Japan demo shows electricity entering EV through tires

Japan demo shows electricity entering EV through tires

(Phys.org) -- Electric vehicles' future continues to tease scientists to devise promising and practical ideas to keep these cars moving along the highways without having to pull over and wait for a battery recharge. Solutions for the so called “charging and range problem” took yet another twist this month when a Japanese university team demonstrated how electricity can be transmitted to a pair of tires through a four-inch-thick block of concrete, the type of concrete used on roads. The team took its demo to WTP (Wireless Technology Park) 2012, a trade show on wireless technologies, earlier this month in Yokohama.

Their solution is in the form of a wireless power prototype that can successfully transmit electricity through the concrete block. They consider the prototype as an early step to improve on, and that such an approach can be used one day to keep on the move.

Takashi Ohira, an electrical engineering professor at the Toyohashi University of Technology, who leads the team, has developed his electric field coupling system to supply a charge to a car through its . The goal is to enable power transmission as the vehicle’s tires travel along the road with suitable efficiency and power transfers.

In the demo, a metal plate was placed along with a four-inch layer of concrete, representing the road surface. Electricity between 50 and 60 watts was transmitted to actual-size automobile tires.
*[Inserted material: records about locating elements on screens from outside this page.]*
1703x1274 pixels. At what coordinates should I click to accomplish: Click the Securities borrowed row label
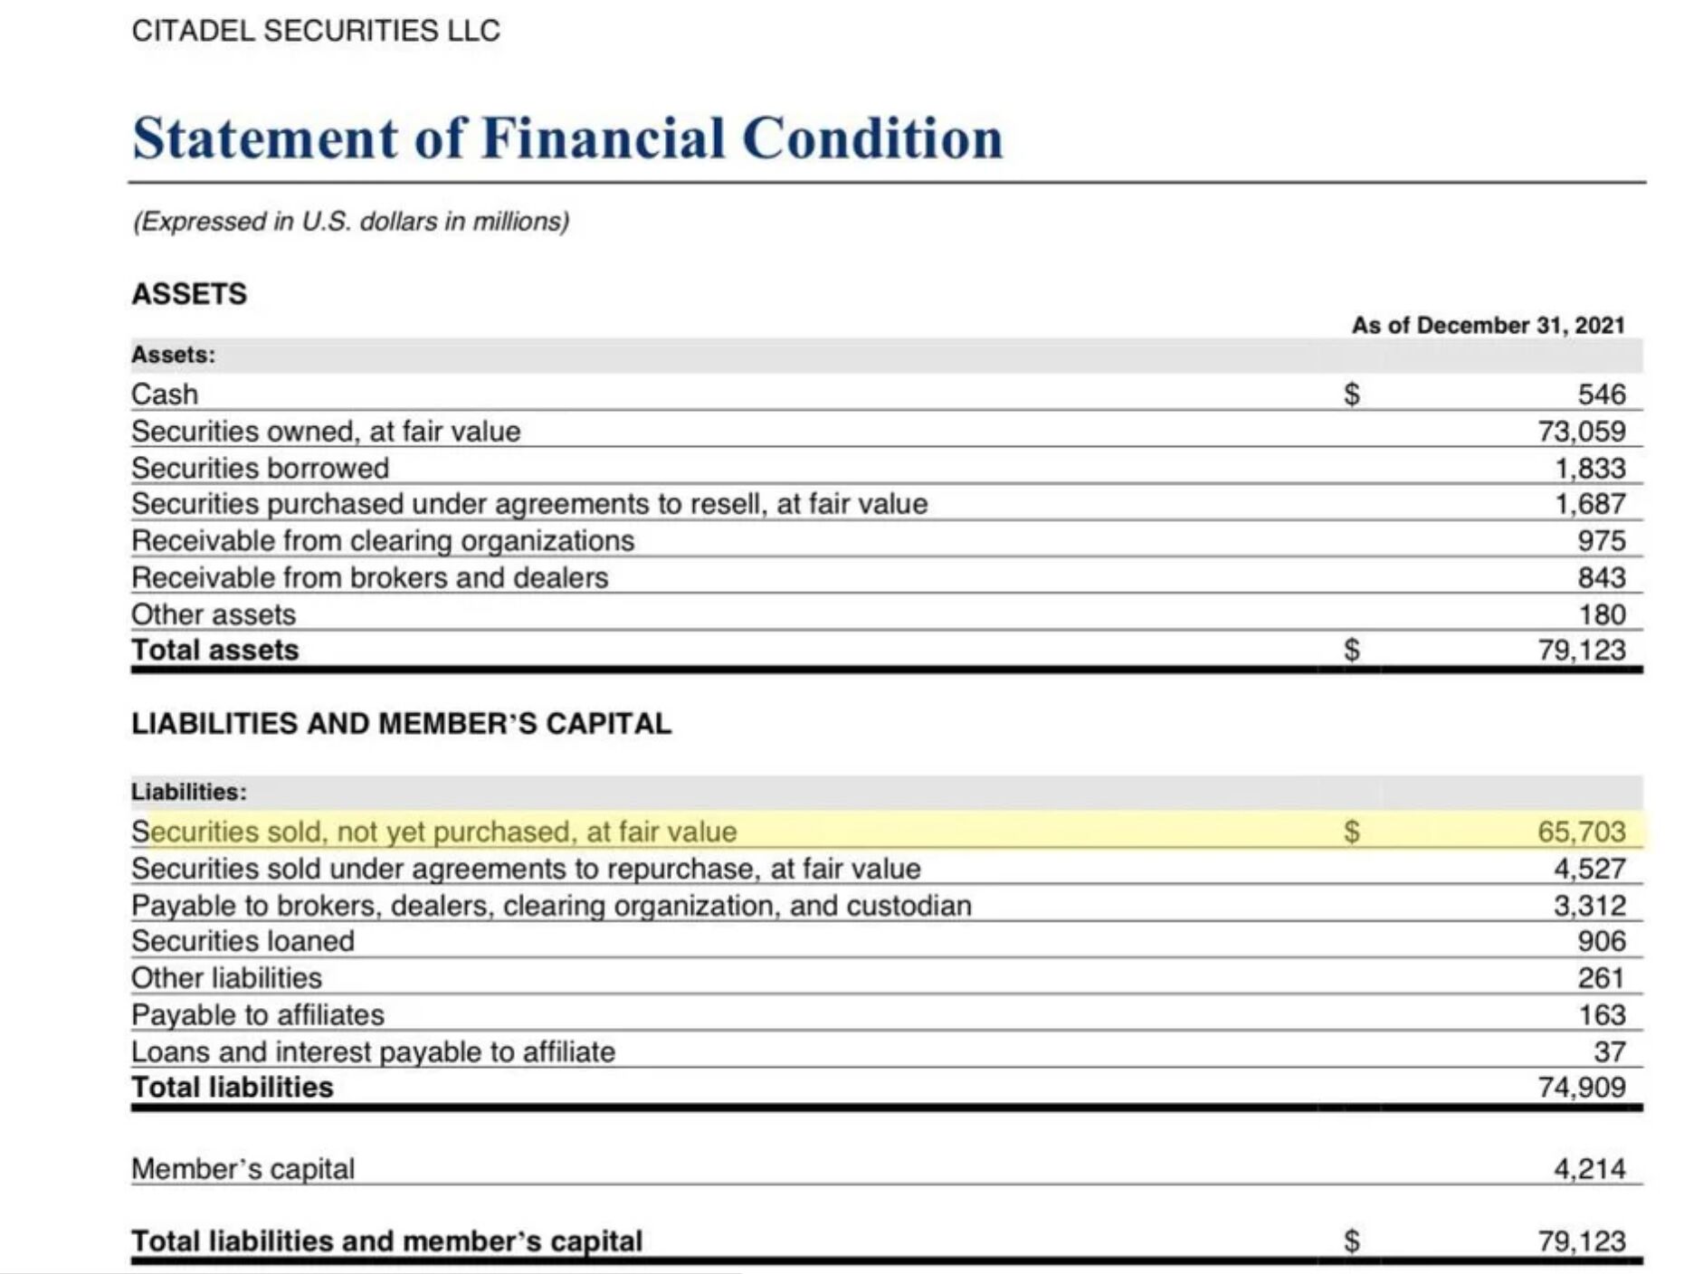[x=261, y=468]
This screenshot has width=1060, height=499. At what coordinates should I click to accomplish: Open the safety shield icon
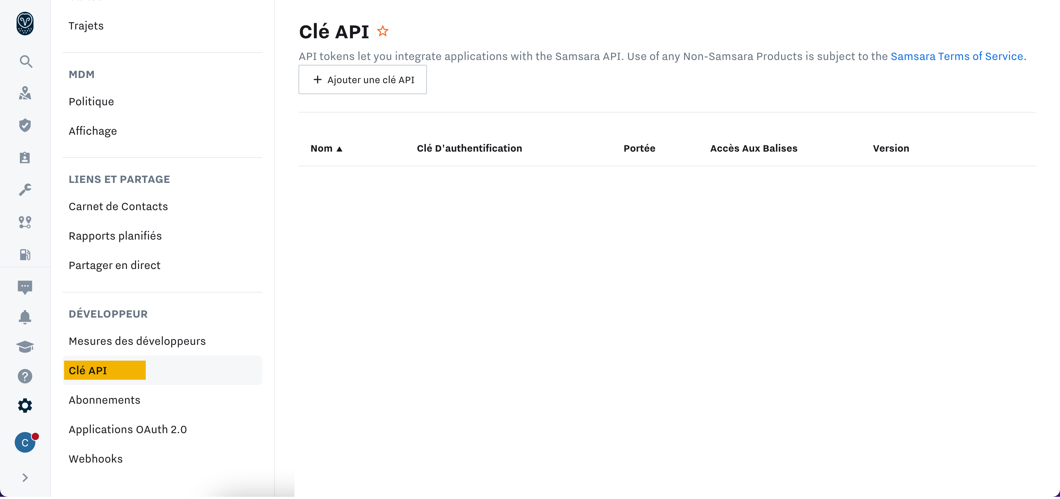25,125
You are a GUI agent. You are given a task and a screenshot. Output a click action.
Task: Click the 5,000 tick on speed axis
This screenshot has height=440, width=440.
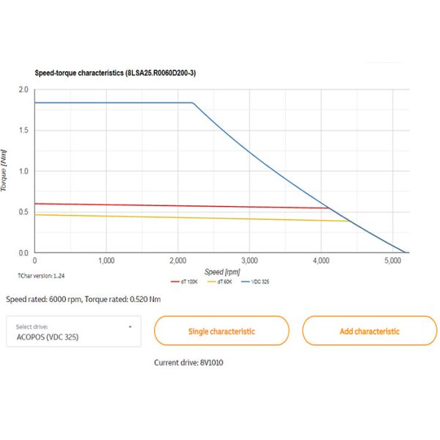click(x=392, y=261)
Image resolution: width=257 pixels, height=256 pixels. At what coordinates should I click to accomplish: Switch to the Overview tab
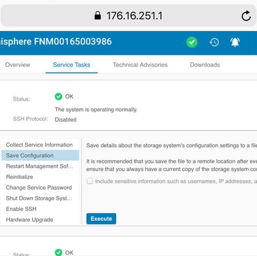pyautogui.click(x=18, y=65)
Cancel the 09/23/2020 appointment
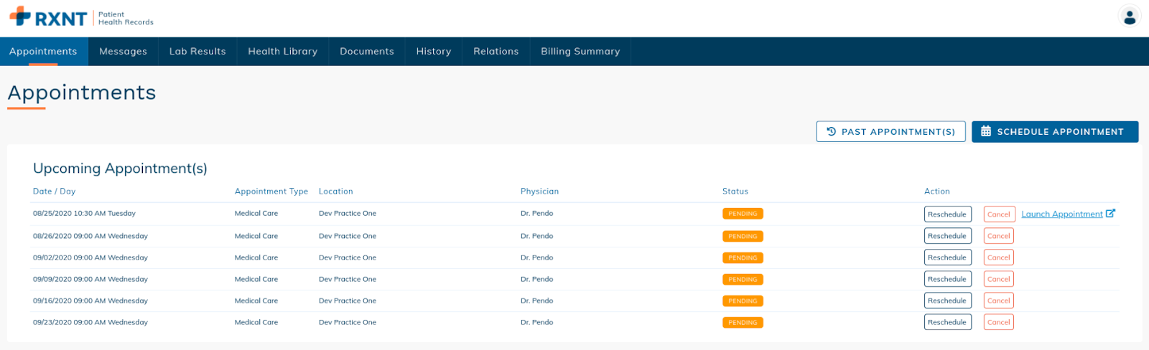 click(998, 322)
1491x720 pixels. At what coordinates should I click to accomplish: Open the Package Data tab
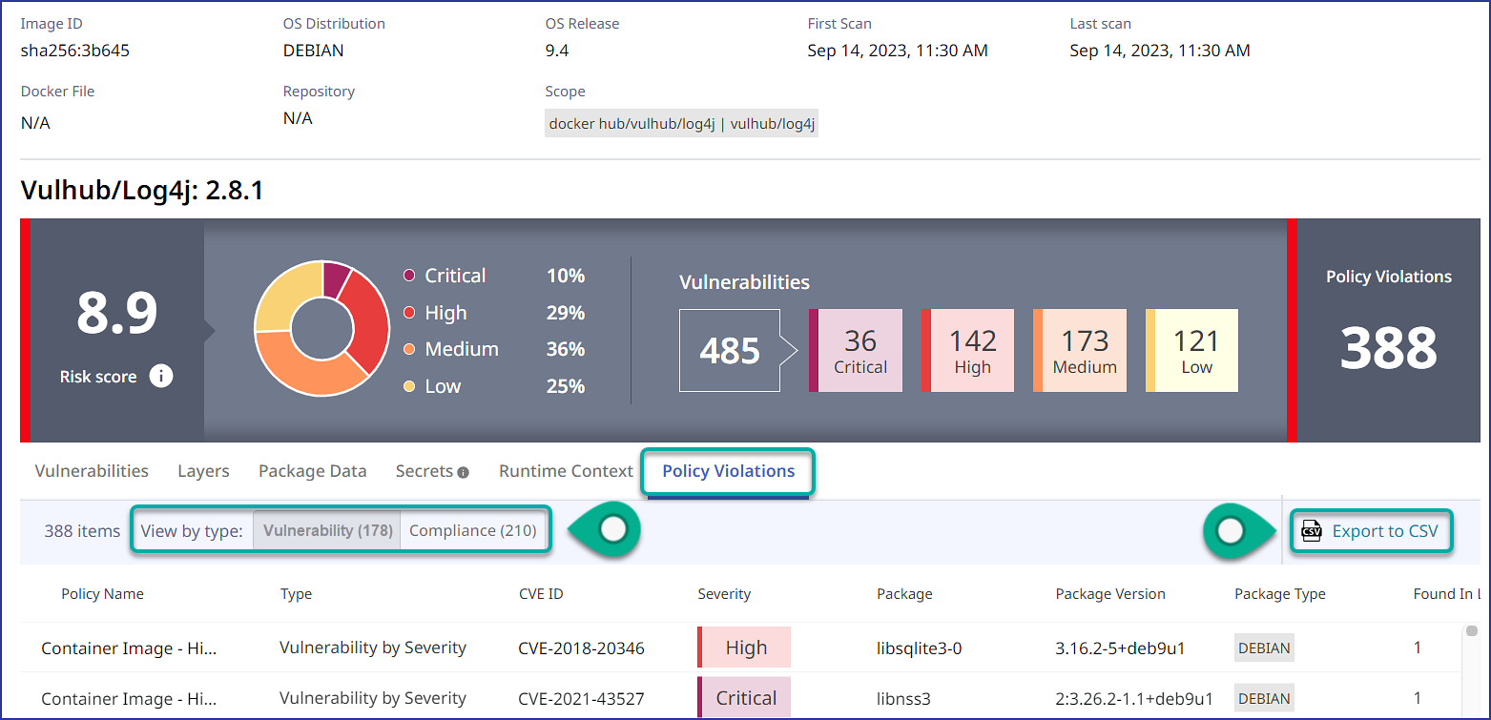tap(312, 471)
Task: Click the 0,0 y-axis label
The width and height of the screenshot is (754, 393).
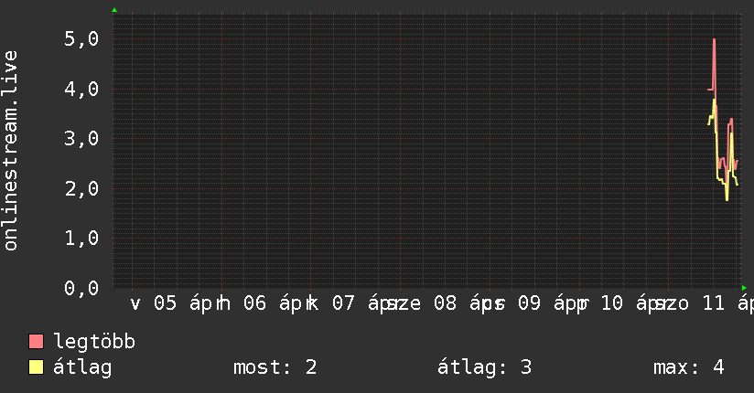Action: pos(81,288)
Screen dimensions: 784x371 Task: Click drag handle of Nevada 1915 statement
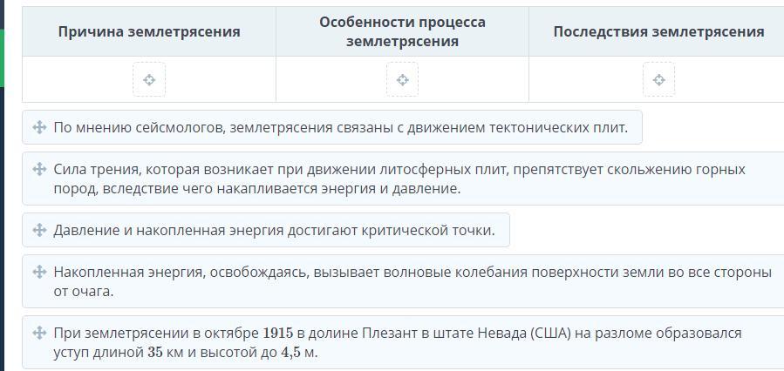pos(39,333)
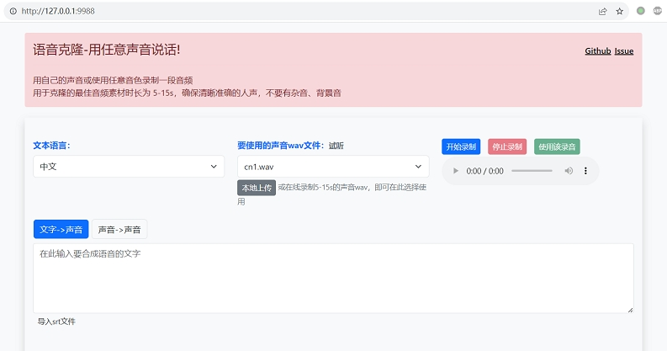Play the recorded audio preview
Screen dimensions: 667x351
[456, 171]
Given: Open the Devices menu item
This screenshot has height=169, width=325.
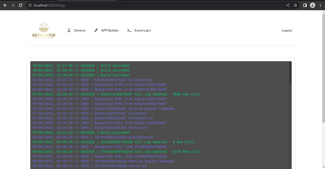Looking at the screenshot, I should pyautogui.click(x=80, y=31).
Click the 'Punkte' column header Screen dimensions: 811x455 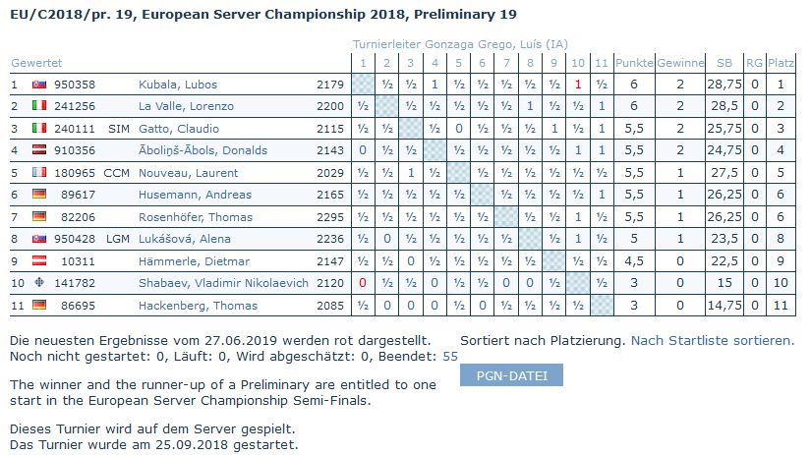pos(634,63)
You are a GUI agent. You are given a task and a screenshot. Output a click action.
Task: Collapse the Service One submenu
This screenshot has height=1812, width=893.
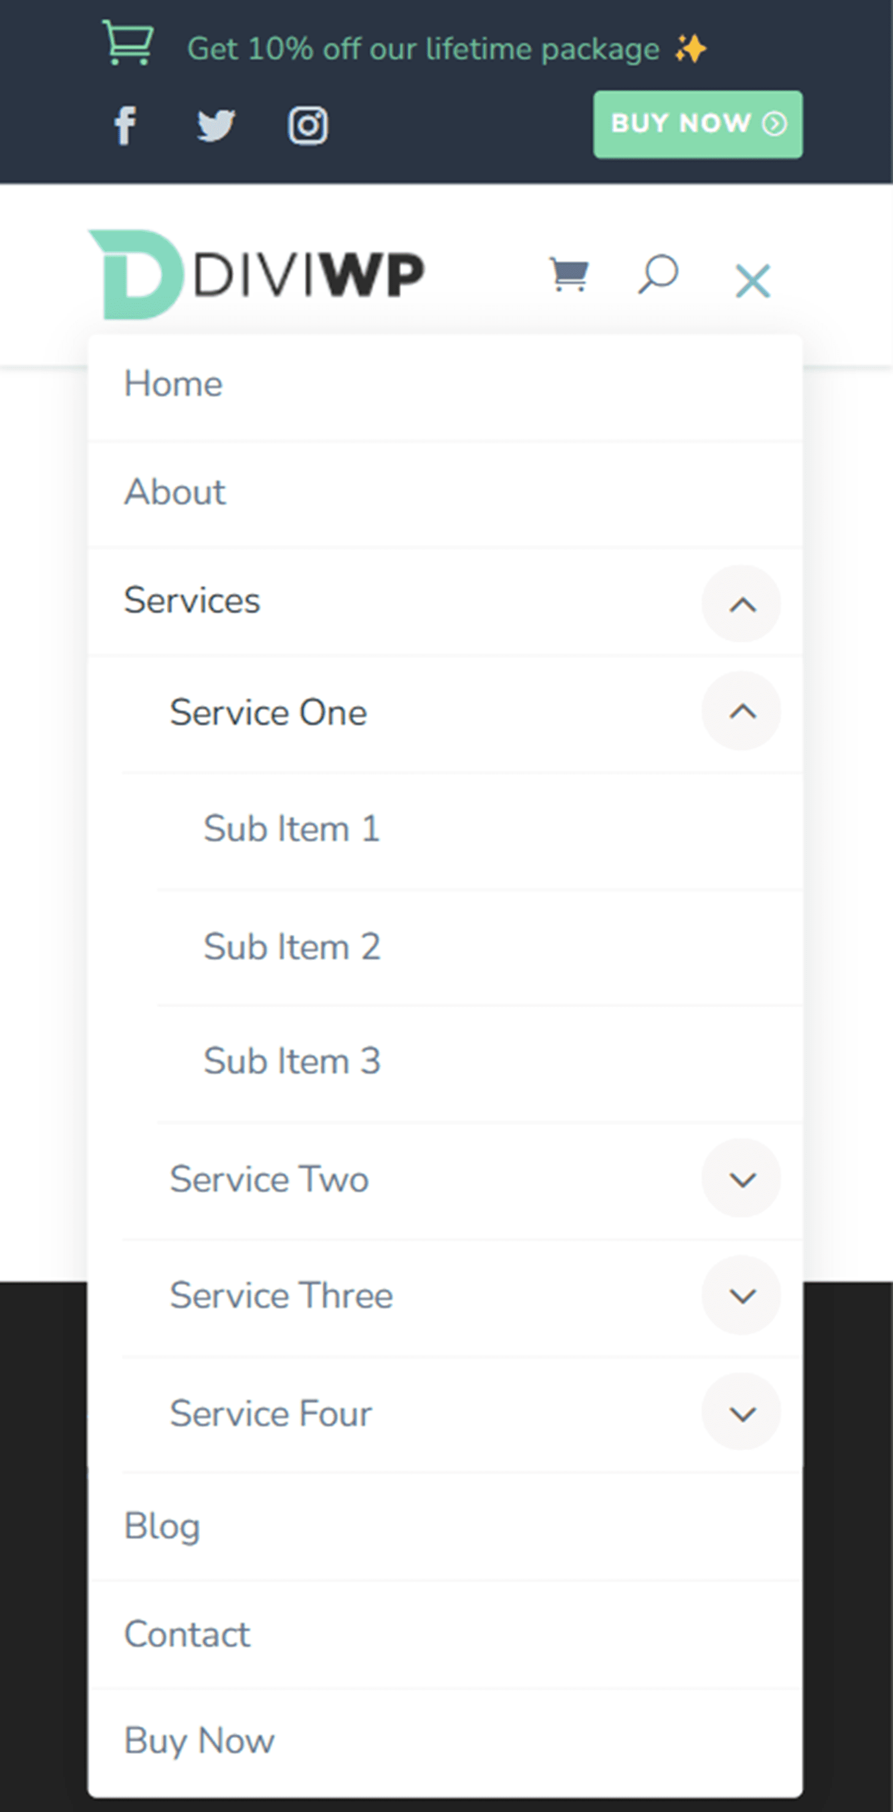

The demo also showed a light bulb, attached between the two demo car tires, turning on.

The university team’s project is called EVER (Electric Vehicle on Electrified Roadway). The focus is research aimed at using wireless power transmission technologies based on electric field coupling for transmitting power to a running vehicle.

The July demo is the latest of similar past efforts by the researchers. Last year, Toyota Central R&D Labs and Ohira reported on their work to allow electric cars to drive unlimited distances on an electrified roadway. They reported a system that similarly transmits electric power through steel belts inside the two tires and a metal plate in the road. They presented their work at a workshop in Kyoto. To test how much energy would be lost as electricity traveled through the tire rubber, the researchers also set up a lab experiment with metal plates. "Less than 20 percent of the transmitted power is dissipated in the circuit," said Ohira at that time. With enough power the system could run typical passenger cars, he added.

To make their present technology useful, the electric needs to be increased by 100 times. But, moving ahead, the group said that they are up to the task of meeting the project's challenges.